When Salvo prepares to put a bullet in her head, Rita won’t comply. As she squirms in his grasp, the camera assumes her perspective. Streaks of light glare through the assassin’s fingers and his ghostly silhouette emerges from the darkness. She sinks to the floor, pushing agonized fists into her eye sockets. It’s as though she’s ever seen light before.
Suddenly the film looks much less like a gangster flick.
Co-written and directed by Fabio Grassadonia and Antonio Piazza, Salvo debuted during Cannes’ Semaine de la Critique this year and walked away with its two principal prizes – the Grand Prix and the Prix Révélation.
The film well deserves its competition and critical accolades. One of the most striking first features of 2013, Salvo is all the more extraordinary because it survives a flat final quarter.

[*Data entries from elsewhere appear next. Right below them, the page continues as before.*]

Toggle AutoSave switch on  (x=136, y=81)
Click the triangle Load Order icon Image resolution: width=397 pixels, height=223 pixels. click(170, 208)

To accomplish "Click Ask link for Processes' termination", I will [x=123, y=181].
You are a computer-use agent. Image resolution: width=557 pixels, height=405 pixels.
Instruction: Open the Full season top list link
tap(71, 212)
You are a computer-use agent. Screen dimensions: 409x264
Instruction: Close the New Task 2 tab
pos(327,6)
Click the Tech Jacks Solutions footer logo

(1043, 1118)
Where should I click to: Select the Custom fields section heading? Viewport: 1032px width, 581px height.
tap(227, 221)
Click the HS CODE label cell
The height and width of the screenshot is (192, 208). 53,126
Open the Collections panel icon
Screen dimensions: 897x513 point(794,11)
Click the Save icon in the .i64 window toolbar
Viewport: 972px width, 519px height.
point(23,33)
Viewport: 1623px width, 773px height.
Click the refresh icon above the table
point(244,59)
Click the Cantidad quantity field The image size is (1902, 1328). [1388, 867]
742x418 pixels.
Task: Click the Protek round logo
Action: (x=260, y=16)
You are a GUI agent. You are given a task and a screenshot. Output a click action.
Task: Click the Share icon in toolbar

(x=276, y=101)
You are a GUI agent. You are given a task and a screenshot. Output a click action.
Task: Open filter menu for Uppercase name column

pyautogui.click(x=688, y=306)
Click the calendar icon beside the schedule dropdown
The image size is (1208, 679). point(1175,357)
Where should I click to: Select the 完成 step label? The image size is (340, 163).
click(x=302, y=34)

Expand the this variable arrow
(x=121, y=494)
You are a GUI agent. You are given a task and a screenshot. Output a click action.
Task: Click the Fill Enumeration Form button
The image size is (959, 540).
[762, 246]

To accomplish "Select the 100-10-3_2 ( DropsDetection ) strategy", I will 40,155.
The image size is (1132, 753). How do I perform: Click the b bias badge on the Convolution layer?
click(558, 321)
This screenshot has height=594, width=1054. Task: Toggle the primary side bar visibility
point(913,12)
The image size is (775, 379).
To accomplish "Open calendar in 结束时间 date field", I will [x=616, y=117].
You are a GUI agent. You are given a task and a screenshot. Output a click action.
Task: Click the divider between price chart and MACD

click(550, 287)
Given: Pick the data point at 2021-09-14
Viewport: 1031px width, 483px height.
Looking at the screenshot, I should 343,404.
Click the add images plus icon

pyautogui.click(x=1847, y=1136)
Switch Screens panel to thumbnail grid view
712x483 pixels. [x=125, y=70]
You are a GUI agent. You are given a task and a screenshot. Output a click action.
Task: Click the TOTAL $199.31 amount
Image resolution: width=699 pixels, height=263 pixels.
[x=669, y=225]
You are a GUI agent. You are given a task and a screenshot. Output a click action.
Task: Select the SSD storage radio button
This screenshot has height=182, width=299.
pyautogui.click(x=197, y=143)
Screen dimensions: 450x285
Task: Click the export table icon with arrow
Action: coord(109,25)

It’s first three-quarters create a visually and aurally absorbing world that balances dramatic tension with snatches of quirky comic relief (embodied in Salvo’s fretful landlord and his domineering wife). Its final quarter, after Rita’s character embraces sight, is flaccid as a limp balloon.
Salvo feels new because so much of the action unfolds bereft of spoken word – leaving the story to focus on how the characters move through their (generally interior, frequently dark and claustrophobic) locations.
Serraiocco turns out a bravura performance as Rita moves from blindness to trauma-induced sightedness, and her depiction of the character’s hyper-sensitive hearing is more self-effacing than usually deployed by beautiful actresses.
It won’t be obvious to non-Italians how Bakri -- the darling of Palestinian’s indie scene -- manages the Sicilian dialect. He’s seldom required to speak more than a few words at a time, but then film noir villains have tended to be taciturn and made to speak with outsider accents.
Salvo is far from a silent film. The soundtrack sometimes sounds as though it’s been heightened to accentuate empathy with Rita’s hearing, but the filmmakers do ensure that the long lapses in in-frame dialogue work in counterpoint to the photography.
The silences in Salvo speak all the more loudly because of the gripping visual beauty of Daniele Cipri’s cinematography, which nicely complements the well-directed performances.
Salvo and Rita’s first encounter, for instance, is captured via a series of longish, perambulating shots, the steady-cam circling the two characters as they move silently through the dimly lit house -- the camera looking on as her face gradually registers the terror of knowing that she is not alone.
Sight, and the light and shadow that make sight possible, is what “Salvo” is about. Grassadonia and Piazza seem less interested in using chiaroscuroas a tool to develop narrative than as a means of depicting sensation for itself.